Uber’s exhausted drivers are ‘a danger to public safety’

Uber is a danger to public safety because it encourages drivers to work exhausting hours, a court heard yesterday.

Some drivers put in 15-hour shifts to achieve the minimum wage, with some clocking up 60 hours a week.

If they turn down too many fares, they can be thrown off the taxi-hailing app.

But driving for so many hours is dangerous for everyone on the roads, it was argued in court yesterday. Coach and lorry drivers are made to take regular breaks by law – but a quarter of Uber drivers work more than 40 hours a week and some 2,000 clock on for more than 60 hours.

Uber is a danger to public safety because it encourages drivers to work exhausting hours, a court heard yesterday (stock image)

The tech firm is waging a legal battle to be allowed to keep operating in London, after Transport for London decided in September not to renew its licence on the grounds of ‘public safety and security implications’.

TfL’s concerns included Uber’s approach to carrying out background checks on drivers and reporting serious criminal offences. Yesterday, at a preliminary stage of Uber’s appeal, Westminster magistrates’ court heard an application from the GMB union to join the main appeal. 

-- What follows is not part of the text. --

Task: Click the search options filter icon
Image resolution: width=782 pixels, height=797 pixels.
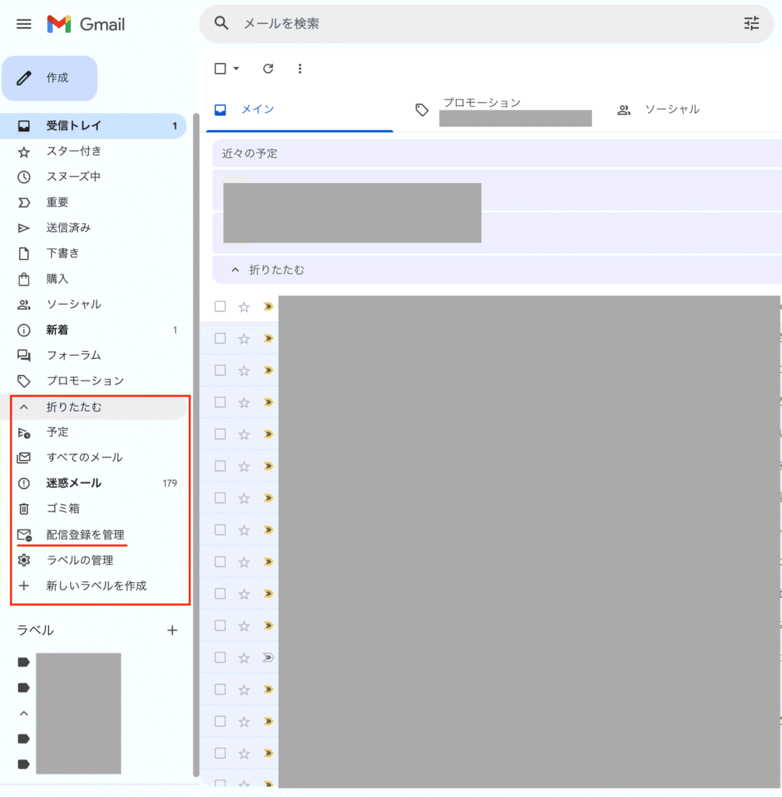Action: click(x=751, y=24)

Gerry Facenna of GMB, which represents Uber drivers, said: ‘From a public safety point of view, being driven around London by a driver who has worked a 15-hour shift is no better than being driven around by a driver who has not had background checks.’

He said the union wanted to see a maximum-hours cap for drivers, along with a limit on how many drivers can operate in one area at the same time.

The GMB said its workers are compelled to accept at least 80 per cent of fare requests or face losing their account status.

Drivers are pitted against each other in small areas because Uber needs to provide a quick service, it is claimed. Mr Facenna told the court: ‘GMB is seriously concerned by the threat posed by Uber’s business model to public safety.’

This is because it ‘encourages drivers to work excessive hours’, he said.

Some drivers put in 15-hour shifts to achieve the minimum wage, with some clocking up 60 hours a week (stock image)

Some drivers put in 15-hour shifts to achieve the minimum wage, with some clocking up 60 hours a week (stock image)

But Thomas de la Mare, for Uber, said if there was a problem, it would apply to all minicab drivers. He told the court: ‘We don’t accept that there is any particular specific problem in relation to (Uber), where Uber should be singled out by way of licence conditions.’

Chief Magistrate Emma Arbuthnot ruled the GMB could join the case but only on the issue of driver working hours.

She also allowed the Licensed Taxi Drivers’ Association – which represents drivers of black cabs – to join the appeal.

Uber’s licence expired in October but its drivers can operate in the capital while it pursues an appeal.

The Mayor of London, Sadiq Khan, has warned that the appeal process could ‘go on for a number of years’.

A full appeal hearing is expected to start in either May or June next year, with a date yet to be set.